Supporting corporate and private customers with a unique culture since the 1950s
Founded in 1946 by three state-owned banks (Comit, Credit and Banco di Roma), Mediobanca’s mission was initially to support the rebuilding of Italian industry.
In performing such a pivotal role, Mediobanca became close to the most important Italian industrial families, supporting the growth of their businesses also through equity investments.

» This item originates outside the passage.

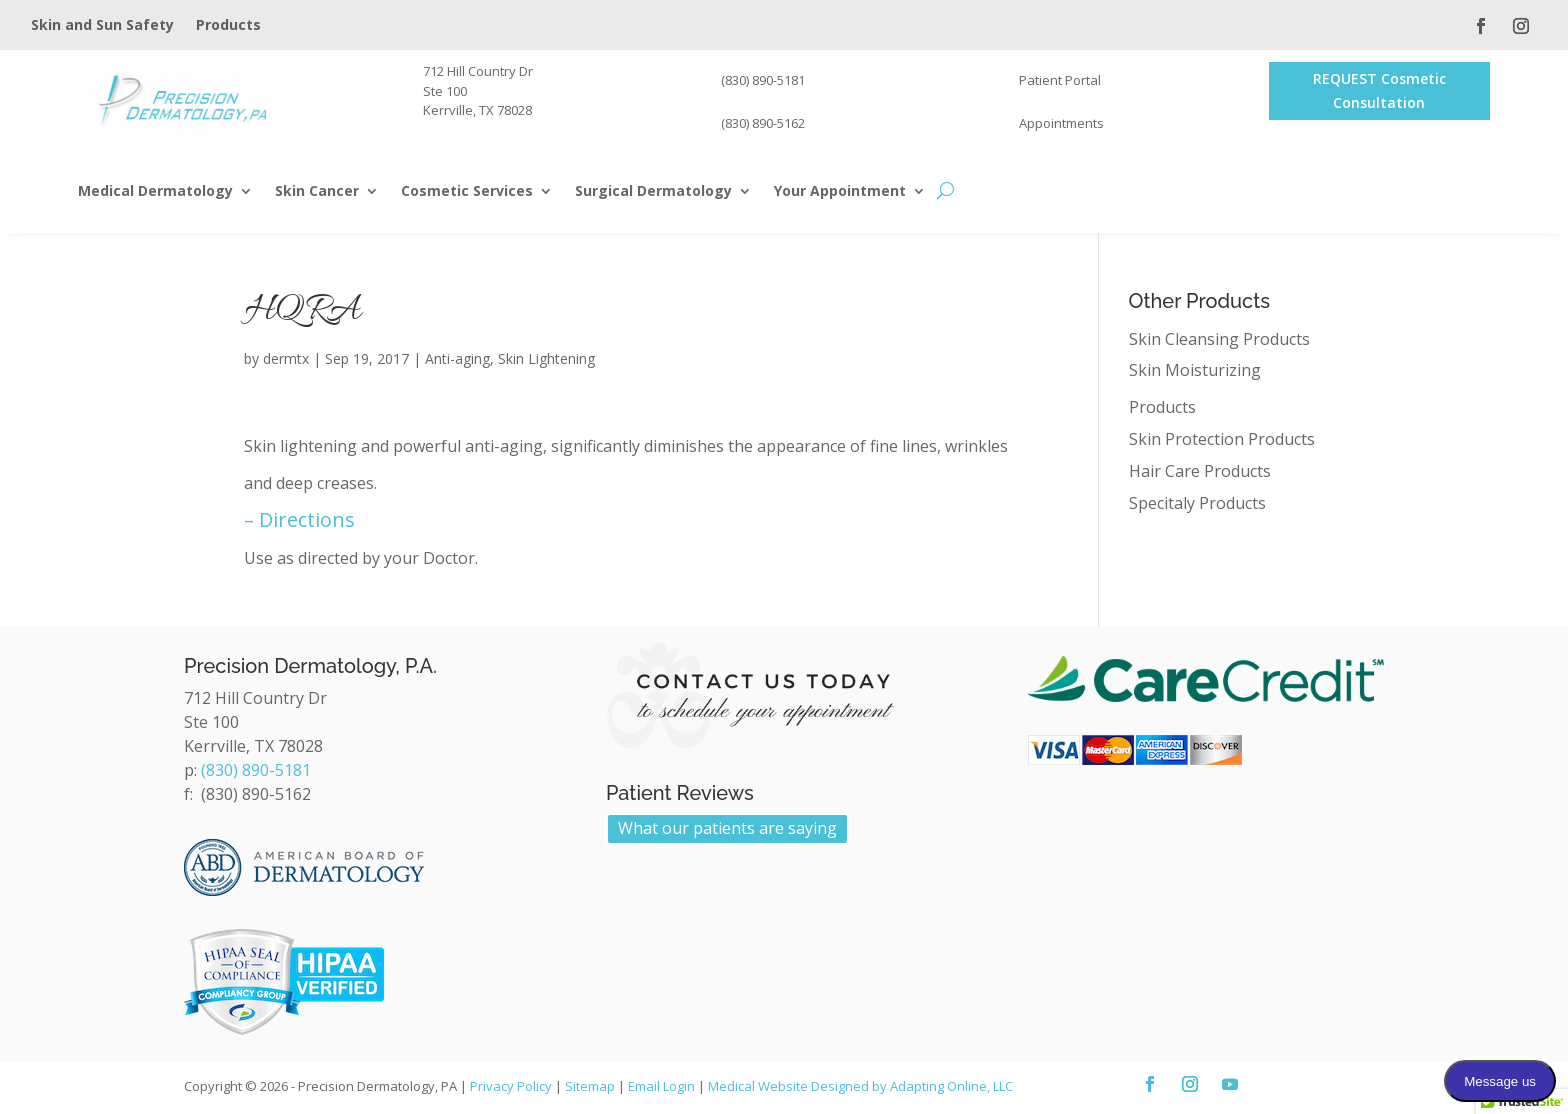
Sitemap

Mediobanca worked with Italian corporates in their restructuring, privatization and internationalization processes, easing their access to capital markets.
Mediobanca pioneered also retail/mid-corporate banking activities, entering the consumer credit sector with Compass (1960), leasing with Selma (1970), residential mortgages with Micos (1992) and private banking with Banca Esperia (2001) and CMB (2003).

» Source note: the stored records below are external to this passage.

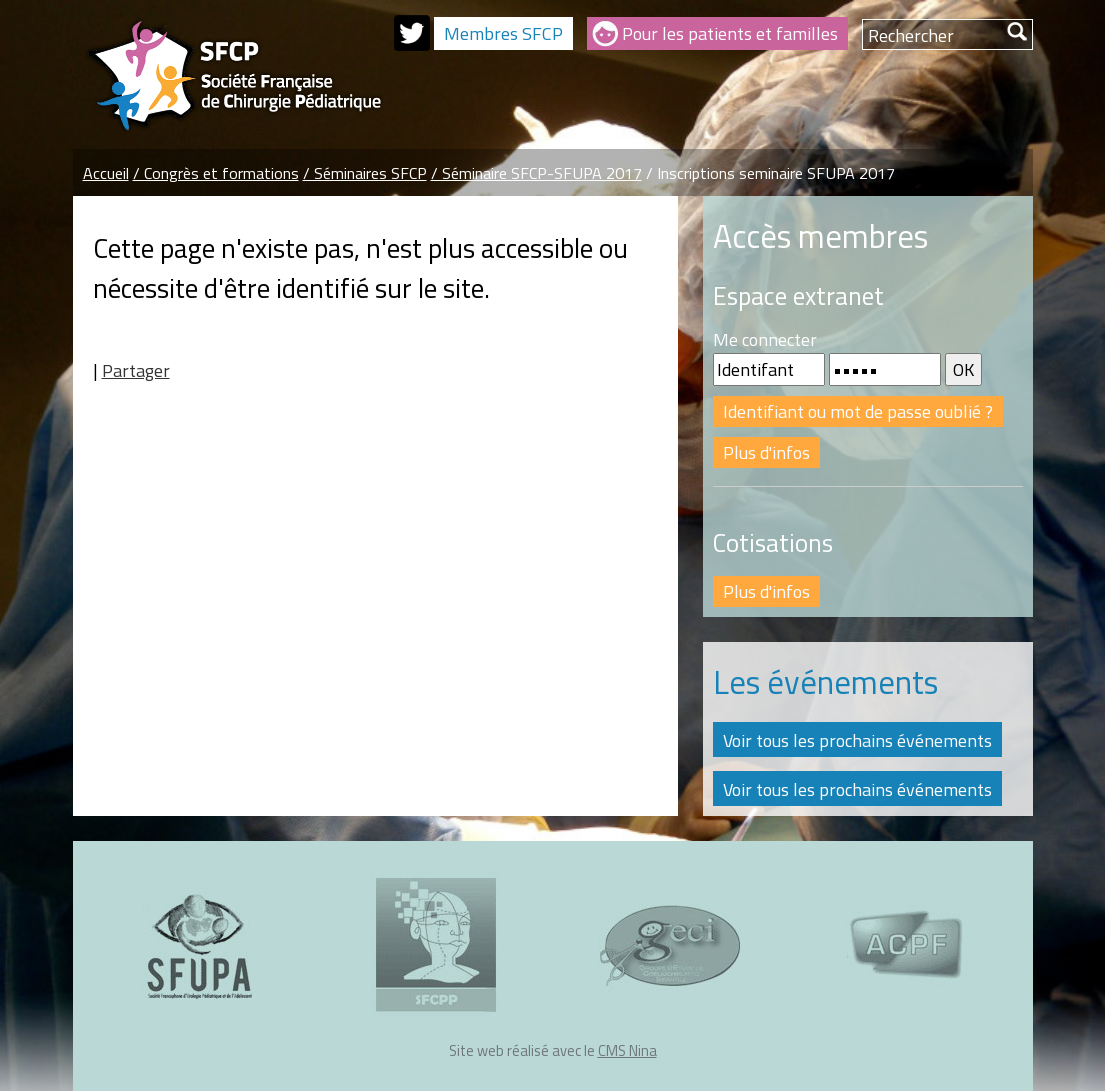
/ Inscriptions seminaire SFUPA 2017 (770, 173)
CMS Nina (627, 1050)
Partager (136, 370)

Listed since 1956, Mediobanca was privatized in 1988. The banking shareholders reduced their stake to 25%, entering into a shareholder agreement with some industrial corporates holding another 25%. The agreement is still alive today, but with a reduced weight (roughly 30%) compared to the past and an higher presence of institutional investors (~35% of the capital).
Since 2003, the current management team has focused the corporate strategy on banking activities, concentrating on:
- Global CIB operations: offices have been opened in Paris (2004), New York (2006), Madrid (2007), Frankfurt (2007), London (2008) and Istanbul (2013)
- Consumer credit: in 2008 Compass doubled its size with the acquisition of Linea, thus catching up with the top three consumer lending Italian players
- Retail operations: in 2008 the multi-channel digital bank CheBanca! was set up and, after establishing as a domestic deposit and asset gatherer, in 2016 doubled its size acquiring a selected perimeter of Italian retail business of Barclays
- Entering alternative AM business with the acquisition of the London based credit specialist Cairn Capital in 2016.
In the meantime Mediobanca has actively managed its equity portfolio, selling off cross-shareholdings, exiting shareholder agreements and disposing of non-strategic stakes.